On Mar 4, 2010, at 1:04 AM, robert bristow-johnson wrote:
...

so, i'm for Condorcet too. i am sorta agnostic about what to do about a cycle (because i really doubt it will happen at all often in reality) as long as it's a sensible resolution (Shulze would be okay if it was easy for a layman to understand, so probably Ranked Pairs is the simplest, but i might just say give it to the Plurality winner in the Smith set to toss the IRV haters a bone).


...

i like Ranked Pairs best, too. and if the Smith Set are three candidates, it and Shulze pick the same winner.

Bringing Plurality in would be a distraction, since we have no need to go near this method and risk a worse answer.

it's a "worse answer" in a weird circumstance where an argument could be made that any in the Smith set have some reasonable claim or legitimacy to be elected. why not the guy with the most votes?

Further, our calculating has not necessarily identified which cycle member would win this (though my method of doing the N*N matrix does provide this).
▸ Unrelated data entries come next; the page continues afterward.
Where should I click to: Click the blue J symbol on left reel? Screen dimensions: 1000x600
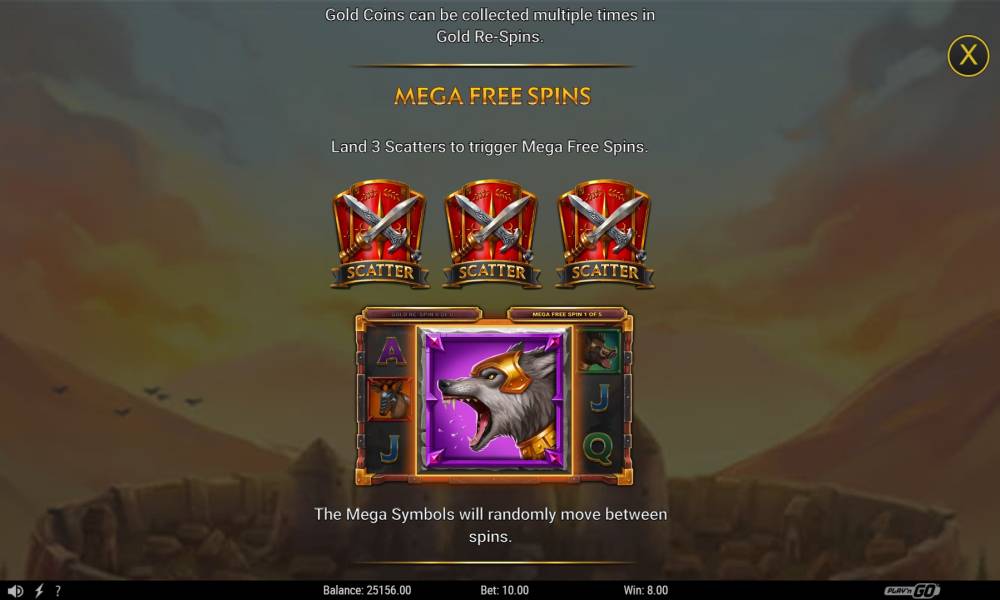tap(390, 448)
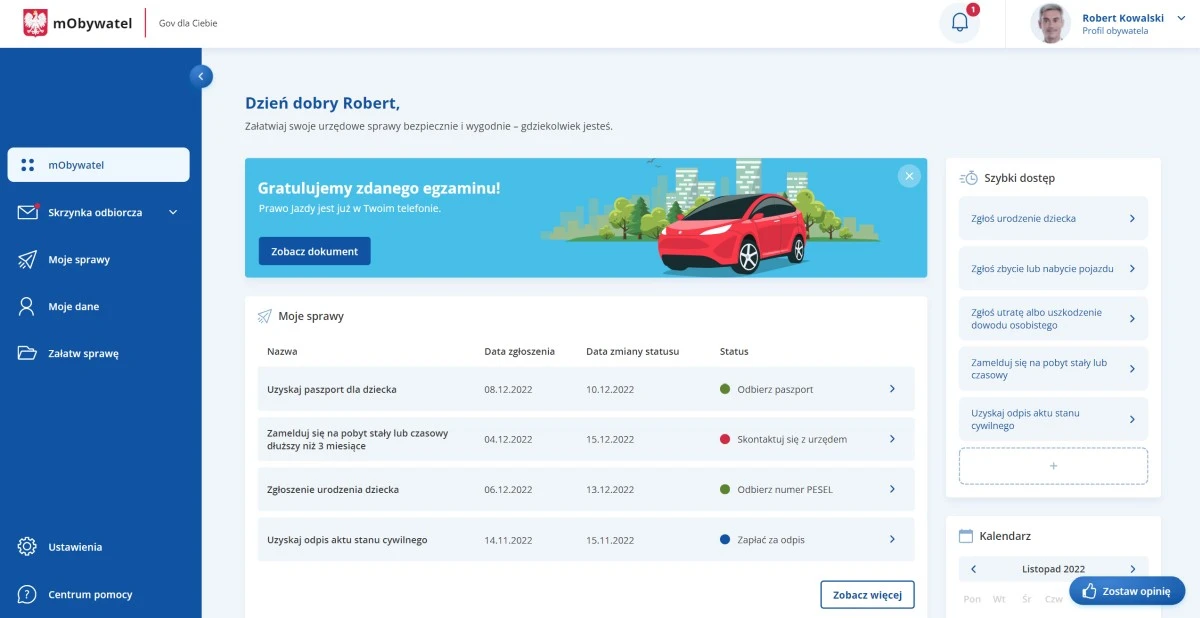The image size is (1200, 618).
Task: Open Ustawienia gear icon in sidebar
Action: click(x=28, y=547)
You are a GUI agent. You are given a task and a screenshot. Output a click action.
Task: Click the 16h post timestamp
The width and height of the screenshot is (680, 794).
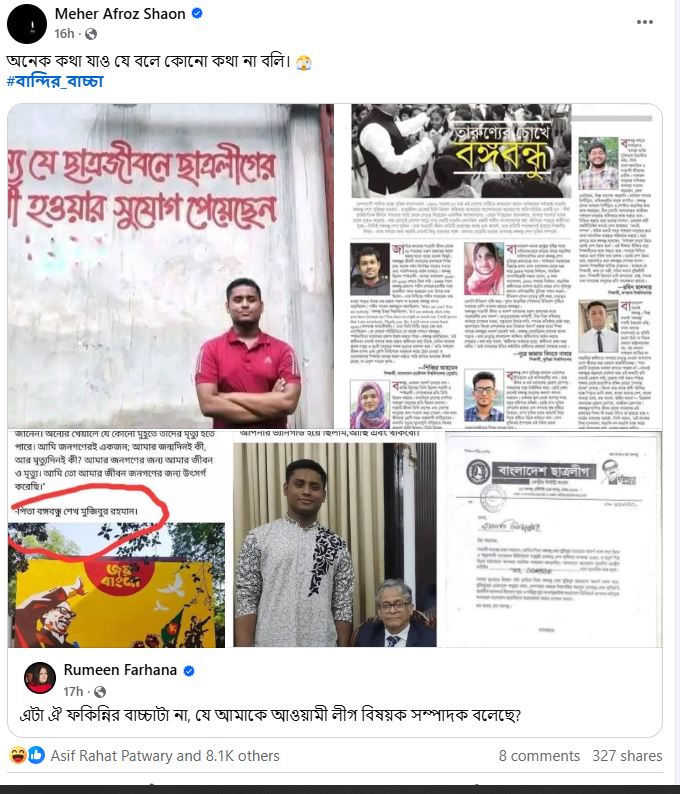[64, 33]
BTW - we should not discourage bullet voting - we should NOT encourage voters to go beyond their desires, doing what is really nonsense ranking.

i don't think Condorcet encourages bullet voting at all.
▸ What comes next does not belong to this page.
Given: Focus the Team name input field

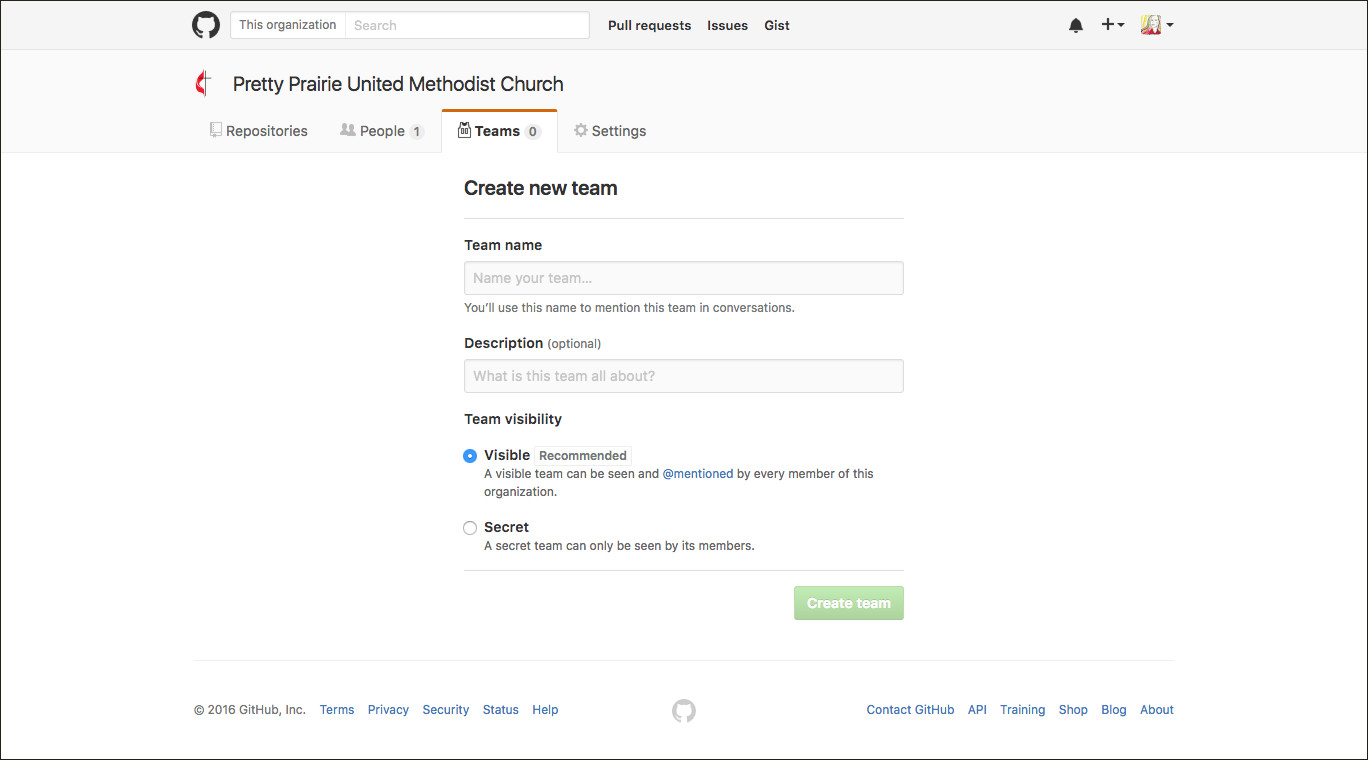Looking at the screenshot, I should [x=684, y=278].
but i *do* think that Approval *does* suggest the possibility of bullet voting. even though we're limited to 6 in my county, the weird way that the Vermont State Senate is elected is that all state senators are elected at large in your county. so then more populous counties have more state senators than smaller ones (they all get at least 1). anyway, we vote for up to six out of a zillion candidates since each party proffers 6 candidates, we have Progs and Greens, and there are independents. the six candidates with the most votes are elected. what if there is one, maybe two candidates that you really think should be elected? i almost never vote for all 6. usually just 2. but it's a strategic vote. and since i didn't hit the limit, it's practically no different than Approval voting. i cannot see how Warren and company claim that it's less strategic than Condorcet.

--

r b-j                  [email protected]

"Imagination is more important than knowledge."